- [EXERCISE AIM] Only lines containing the word "will" belong in the answer; copy each one from the records.

- [DATA UNDER STUDY]
************

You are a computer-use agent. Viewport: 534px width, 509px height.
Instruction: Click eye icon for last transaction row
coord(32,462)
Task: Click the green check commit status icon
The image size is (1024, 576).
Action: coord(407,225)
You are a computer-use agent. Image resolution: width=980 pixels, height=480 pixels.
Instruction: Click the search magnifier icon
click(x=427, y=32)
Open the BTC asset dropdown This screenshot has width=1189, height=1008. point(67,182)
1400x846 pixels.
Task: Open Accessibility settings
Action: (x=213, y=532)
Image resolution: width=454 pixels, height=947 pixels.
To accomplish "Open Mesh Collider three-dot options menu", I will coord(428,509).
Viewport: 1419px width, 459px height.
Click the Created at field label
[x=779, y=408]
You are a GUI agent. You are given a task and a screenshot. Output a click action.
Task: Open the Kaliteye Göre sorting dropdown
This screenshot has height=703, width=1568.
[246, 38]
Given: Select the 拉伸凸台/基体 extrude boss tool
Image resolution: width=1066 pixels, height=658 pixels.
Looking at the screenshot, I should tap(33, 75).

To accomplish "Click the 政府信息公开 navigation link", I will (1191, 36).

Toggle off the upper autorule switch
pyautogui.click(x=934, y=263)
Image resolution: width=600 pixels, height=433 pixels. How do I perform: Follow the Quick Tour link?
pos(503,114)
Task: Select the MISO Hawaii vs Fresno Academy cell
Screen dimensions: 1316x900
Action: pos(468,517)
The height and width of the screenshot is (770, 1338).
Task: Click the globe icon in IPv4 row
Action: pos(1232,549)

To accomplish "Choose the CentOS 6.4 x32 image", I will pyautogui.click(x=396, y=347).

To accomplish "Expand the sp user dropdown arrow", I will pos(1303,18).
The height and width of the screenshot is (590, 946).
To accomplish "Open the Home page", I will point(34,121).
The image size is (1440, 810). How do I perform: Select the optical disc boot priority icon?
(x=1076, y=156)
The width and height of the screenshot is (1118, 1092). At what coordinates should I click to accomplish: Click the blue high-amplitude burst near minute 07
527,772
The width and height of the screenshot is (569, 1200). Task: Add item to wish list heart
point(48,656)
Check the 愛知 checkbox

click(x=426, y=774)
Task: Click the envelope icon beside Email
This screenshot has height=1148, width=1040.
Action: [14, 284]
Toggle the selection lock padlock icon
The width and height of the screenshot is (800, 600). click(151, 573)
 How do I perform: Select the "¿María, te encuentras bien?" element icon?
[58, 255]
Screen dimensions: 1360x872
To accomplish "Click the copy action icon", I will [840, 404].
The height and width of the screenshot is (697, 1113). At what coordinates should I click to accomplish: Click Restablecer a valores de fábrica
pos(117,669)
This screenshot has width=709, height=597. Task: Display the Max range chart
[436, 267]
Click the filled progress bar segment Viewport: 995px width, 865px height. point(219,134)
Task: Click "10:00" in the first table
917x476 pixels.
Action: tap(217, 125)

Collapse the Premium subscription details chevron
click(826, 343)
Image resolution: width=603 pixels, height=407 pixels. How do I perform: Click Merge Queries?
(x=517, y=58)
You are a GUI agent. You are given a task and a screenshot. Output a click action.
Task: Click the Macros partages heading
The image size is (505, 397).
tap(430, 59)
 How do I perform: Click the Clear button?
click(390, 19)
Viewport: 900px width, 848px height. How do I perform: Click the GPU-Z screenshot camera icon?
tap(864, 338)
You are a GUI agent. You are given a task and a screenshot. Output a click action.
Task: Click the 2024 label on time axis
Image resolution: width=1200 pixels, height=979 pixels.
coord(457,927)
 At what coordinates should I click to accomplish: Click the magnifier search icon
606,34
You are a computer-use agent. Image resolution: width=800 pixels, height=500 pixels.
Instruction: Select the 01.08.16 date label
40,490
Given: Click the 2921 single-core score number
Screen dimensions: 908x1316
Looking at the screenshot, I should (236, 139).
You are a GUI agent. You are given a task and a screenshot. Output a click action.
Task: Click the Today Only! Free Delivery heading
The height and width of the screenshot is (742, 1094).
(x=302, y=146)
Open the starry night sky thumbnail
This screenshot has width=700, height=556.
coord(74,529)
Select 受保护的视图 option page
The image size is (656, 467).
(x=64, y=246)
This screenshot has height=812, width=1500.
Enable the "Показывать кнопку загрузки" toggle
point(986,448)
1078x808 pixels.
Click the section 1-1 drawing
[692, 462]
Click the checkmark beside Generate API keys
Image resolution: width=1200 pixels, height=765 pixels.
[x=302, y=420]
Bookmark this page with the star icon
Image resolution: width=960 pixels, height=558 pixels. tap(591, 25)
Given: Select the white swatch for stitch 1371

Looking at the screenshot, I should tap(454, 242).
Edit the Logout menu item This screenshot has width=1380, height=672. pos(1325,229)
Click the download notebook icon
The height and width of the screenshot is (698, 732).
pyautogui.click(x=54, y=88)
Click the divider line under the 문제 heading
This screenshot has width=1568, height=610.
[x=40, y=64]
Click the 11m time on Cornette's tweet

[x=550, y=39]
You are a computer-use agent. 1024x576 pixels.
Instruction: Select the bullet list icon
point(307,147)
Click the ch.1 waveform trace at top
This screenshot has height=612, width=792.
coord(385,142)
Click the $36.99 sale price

************

- [RESPONSE TO THE EXERCISE]
To accomplish "Open Mesh Collider three-dot options menu", I will coord(428,509).
To accomplish "Click the 政府信息公开 navigation link", I will (1191, 36).
To accomplish "Choose the CentOS 6.4 x32 image", I will pyautogui.click(x=396, y=347).
To accomplish "Expand the sp user dropdown arrow", I will pos(1303,18).
To accomplish "Open the Home page", I will point(34,121).
To accomplish "Click the copy action icon", I will [840, 404].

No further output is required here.